• [GOAL OF THE EXERCISE]: Across the entries that follow, how many lines have the word "bottom" in them? Give only the number.

• [GIVEN RECORDS]:
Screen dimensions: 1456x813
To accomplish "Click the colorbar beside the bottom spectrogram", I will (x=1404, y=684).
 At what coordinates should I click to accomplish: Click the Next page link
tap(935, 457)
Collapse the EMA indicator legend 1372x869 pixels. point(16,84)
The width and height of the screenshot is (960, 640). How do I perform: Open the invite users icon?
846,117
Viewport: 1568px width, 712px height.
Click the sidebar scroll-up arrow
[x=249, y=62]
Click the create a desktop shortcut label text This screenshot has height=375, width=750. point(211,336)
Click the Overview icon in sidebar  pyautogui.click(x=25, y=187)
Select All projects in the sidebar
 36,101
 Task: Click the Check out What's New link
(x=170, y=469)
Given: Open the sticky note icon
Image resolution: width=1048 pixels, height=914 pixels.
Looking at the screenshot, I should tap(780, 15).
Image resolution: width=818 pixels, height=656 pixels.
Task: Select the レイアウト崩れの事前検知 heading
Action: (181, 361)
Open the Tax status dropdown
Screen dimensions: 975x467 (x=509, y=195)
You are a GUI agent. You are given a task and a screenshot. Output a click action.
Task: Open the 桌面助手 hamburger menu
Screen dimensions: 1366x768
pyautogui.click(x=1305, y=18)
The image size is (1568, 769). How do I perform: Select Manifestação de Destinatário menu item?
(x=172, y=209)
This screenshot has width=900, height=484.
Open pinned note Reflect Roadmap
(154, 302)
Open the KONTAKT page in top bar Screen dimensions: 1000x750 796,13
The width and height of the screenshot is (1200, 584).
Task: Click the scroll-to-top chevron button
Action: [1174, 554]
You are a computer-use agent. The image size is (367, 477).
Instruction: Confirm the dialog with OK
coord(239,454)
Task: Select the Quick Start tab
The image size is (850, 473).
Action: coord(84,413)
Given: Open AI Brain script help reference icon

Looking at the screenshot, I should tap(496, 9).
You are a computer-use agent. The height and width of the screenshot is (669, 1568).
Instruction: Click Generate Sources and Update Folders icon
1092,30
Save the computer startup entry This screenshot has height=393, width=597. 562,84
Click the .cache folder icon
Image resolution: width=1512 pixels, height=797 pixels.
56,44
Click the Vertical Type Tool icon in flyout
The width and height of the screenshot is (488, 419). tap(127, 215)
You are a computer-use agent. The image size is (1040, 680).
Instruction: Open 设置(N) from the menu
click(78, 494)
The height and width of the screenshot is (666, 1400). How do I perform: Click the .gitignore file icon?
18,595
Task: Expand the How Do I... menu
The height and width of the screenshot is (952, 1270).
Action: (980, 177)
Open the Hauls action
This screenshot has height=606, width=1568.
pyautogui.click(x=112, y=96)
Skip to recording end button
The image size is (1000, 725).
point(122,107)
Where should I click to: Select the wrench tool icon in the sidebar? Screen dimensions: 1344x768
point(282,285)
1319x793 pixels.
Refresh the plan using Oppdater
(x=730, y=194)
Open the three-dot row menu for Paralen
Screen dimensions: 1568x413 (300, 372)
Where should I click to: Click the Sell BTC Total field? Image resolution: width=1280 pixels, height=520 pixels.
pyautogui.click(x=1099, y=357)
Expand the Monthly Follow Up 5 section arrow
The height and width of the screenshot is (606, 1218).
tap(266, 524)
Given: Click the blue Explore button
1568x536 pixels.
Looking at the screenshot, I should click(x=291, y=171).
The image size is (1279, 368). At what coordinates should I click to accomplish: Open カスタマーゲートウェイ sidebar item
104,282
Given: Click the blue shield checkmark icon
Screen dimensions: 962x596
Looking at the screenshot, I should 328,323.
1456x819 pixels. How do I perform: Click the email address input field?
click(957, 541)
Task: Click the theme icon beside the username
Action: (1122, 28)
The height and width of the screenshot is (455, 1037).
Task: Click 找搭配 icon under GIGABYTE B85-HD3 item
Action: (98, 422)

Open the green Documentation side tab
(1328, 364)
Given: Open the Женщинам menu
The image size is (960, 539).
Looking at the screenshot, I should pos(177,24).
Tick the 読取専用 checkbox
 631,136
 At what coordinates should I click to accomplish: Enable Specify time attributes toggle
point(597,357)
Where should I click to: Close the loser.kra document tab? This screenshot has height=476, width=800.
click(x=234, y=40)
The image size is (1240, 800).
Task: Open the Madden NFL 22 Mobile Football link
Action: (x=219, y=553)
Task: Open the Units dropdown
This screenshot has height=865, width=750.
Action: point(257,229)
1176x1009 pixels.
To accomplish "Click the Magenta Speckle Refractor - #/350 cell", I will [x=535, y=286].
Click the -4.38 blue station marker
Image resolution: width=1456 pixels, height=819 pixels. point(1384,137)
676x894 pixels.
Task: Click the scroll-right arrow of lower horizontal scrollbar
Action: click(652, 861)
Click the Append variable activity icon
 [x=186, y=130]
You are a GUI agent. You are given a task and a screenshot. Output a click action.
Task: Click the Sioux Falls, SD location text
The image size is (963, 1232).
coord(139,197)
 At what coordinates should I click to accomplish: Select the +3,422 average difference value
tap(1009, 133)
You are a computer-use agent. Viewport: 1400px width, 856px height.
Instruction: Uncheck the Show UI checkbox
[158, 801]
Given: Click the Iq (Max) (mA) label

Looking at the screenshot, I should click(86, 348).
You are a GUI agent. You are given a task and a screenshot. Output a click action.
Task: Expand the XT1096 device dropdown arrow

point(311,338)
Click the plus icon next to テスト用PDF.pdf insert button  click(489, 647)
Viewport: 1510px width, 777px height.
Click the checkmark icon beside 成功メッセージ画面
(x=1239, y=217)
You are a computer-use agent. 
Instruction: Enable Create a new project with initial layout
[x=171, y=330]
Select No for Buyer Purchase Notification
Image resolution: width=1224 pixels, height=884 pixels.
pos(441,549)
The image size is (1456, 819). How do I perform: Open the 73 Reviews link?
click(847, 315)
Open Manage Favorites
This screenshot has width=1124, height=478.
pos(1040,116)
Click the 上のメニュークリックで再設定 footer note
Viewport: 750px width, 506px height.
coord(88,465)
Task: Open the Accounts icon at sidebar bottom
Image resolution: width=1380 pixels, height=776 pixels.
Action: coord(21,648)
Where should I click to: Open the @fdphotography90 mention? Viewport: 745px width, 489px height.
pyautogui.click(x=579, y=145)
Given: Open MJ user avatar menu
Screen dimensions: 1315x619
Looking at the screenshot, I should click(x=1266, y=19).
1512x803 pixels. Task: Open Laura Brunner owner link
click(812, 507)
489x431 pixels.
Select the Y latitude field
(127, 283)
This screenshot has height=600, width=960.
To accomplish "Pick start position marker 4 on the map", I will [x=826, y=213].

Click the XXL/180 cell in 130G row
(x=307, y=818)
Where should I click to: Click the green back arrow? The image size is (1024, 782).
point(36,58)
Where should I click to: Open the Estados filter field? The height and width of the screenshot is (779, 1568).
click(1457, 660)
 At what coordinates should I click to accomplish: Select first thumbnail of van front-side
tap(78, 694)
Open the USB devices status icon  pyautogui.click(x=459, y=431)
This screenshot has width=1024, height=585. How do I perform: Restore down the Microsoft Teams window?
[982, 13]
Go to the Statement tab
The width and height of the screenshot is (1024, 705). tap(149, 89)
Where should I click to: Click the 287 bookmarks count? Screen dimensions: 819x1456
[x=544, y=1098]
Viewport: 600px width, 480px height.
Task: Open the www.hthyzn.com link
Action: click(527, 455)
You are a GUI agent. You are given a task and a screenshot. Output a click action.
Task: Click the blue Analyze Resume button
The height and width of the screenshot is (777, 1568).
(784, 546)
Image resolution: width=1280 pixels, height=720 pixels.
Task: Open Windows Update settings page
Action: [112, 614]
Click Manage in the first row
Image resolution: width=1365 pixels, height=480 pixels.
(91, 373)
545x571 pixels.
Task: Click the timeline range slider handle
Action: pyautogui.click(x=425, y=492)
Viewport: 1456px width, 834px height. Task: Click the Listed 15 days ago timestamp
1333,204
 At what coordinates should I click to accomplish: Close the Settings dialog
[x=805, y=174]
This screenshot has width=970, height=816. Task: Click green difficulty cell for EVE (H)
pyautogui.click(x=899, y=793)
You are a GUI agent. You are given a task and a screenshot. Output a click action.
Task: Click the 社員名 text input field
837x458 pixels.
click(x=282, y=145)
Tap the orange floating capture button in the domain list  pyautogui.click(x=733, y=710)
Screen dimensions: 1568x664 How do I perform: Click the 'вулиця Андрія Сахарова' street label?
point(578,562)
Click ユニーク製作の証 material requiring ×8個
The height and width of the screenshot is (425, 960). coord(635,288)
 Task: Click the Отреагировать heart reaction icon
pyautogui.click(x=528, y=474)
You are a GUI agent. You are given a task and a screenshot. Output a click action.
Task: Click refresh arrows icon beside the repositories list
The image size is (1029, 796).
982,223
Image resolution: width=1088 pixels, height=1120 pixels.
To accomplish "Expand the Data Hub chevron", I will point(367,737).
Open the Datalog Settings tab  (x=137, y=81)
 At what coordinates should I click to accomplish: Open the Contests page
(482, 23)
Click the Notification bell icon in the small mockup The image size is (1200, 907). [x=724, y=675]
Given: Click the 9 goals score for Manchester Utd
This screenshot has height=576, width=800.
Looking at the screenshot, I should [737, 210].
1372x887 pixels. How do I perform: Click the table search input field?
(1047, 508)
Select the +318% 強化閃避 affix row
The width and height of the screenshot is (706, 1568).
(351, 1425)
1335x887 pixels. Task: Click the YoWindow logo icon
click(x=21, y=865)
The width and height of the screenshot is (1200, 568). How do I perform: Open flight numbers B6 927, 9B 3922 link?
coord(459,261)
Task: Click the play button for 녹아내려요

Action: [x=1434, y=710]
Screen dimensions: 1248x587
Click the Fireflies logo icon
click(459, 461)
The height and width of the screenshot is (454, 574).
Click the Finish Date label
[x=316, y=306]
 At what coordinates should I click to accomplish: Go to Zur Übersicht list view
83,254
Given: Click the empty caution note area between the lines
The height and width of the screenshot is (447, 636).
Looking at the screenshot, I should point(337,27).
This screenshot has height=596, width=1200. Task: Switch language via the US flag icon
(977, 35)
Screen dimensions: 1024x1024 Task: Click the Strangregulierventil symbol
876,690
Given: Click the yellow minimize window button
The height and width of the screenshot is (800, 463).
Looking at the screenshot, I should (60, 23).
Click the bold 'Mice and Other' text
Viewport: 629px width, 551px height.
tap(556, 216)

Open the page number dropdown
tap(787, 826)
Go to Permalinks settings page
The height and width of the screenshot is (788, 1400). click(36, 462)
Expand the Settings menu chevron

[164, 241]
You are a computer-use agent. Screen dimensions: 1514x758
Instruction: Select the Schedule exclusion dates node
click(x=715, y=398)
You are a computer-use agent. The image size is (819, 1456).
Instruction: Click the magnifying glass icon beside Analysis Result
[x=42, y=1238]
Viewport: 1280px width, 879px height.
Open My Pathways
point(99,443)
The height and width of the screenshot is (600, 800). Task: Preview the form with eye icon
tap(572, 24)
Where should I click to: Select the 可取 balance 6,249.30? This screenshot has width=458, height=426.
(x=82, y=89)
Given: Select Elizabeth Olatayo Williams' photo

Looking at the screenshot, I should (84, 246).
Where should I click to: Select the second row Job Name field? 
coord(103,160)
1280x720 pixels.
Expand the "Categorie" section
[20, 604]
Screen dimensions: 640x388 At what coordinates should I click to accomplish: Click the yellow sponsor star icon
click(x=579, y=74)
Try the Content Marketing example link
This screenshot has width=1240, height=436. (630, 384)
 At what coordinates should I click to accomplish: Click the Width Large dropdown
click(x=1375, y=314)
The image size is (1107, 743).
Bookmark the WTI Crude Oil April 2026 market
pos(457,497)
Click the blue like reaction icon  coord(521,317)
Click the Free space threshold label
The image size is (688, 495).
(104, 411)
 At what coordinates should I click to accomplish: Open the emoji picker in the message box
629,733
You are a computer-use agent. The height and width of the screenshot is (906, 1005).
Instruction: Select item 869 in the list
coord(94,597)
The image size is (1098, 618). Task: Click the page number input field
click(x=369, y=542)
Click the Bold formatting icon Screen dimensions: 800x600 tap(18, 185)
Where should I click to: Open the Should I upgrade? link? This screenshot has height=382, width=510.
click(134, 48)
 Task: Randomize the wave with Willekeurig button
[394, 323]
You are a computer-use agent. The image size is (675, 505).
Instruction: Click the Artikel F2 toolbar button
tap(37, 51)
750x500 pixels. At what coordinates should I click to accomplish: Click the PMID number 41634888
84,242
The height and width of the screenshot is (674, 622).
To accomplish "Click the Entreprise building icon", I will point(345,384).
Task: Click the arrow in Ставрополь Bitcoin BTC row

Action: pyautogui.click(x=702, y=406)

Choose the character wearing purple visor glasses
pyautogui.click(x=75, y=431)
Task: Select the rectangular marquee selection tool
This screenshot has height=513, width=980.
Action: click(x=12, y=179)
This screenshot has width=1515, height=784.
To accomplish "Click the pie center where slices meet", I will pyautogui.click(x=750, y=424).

• [EXERCISE RESULT]: 2